- [EXTRACTED MATERIAL]

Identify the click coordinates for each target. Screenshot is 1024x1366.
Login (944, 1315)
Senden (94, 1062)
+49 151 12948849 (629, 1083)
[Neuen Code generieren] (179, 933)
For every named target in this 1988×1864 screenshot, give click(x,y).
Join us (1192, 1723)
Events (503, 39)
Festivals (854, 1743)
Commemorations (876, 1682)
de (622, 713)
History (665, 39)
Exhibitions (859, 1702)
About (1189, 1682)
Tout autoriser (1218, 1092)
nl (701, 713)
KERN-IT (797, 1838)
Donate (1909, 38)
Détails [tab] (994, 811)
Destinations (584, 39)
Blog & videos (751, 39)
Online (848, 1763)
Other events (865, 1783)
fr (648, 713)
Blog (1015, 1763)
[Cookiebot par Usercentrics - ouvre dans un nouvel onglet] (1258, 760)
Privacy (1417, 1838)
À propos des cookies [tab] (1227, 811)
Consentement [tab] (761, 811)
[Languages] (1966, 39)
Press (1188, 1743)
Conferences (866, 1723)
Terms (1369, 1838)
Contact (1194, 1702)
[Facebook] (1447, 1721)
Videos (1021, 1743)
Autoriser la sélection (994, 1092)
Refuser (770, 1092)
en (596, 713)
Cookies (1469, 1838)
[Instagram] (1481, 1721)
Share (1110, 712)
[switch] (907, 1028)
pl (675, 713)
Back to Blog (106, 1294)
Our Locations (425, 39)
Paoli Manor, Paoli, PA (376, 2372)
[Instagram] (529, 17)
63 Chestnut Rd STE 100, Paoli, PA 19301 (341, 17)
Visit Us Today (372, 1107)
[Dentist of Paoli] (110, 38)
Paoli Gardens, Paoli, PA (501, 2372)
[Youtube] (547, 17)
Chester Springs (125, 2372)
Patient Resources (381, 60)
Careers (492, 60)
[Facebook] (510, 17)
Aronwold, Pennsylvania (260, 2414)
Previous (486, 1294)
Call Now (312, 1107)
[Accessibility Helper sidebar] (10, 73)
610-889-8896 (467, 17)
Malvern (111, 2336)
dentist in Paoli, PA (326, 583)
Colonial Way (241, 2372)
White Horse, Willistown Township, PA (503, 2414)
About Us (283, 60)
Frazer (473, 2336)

- [YOUR TASK] Every line above with the string "target" in it should be copied into the answer.

- [SOLUTION]
Identify the click coordinates for each target. Screenshot is 1024x1366.
For every named target in this 1988×1864 screenshot, give click(x,y).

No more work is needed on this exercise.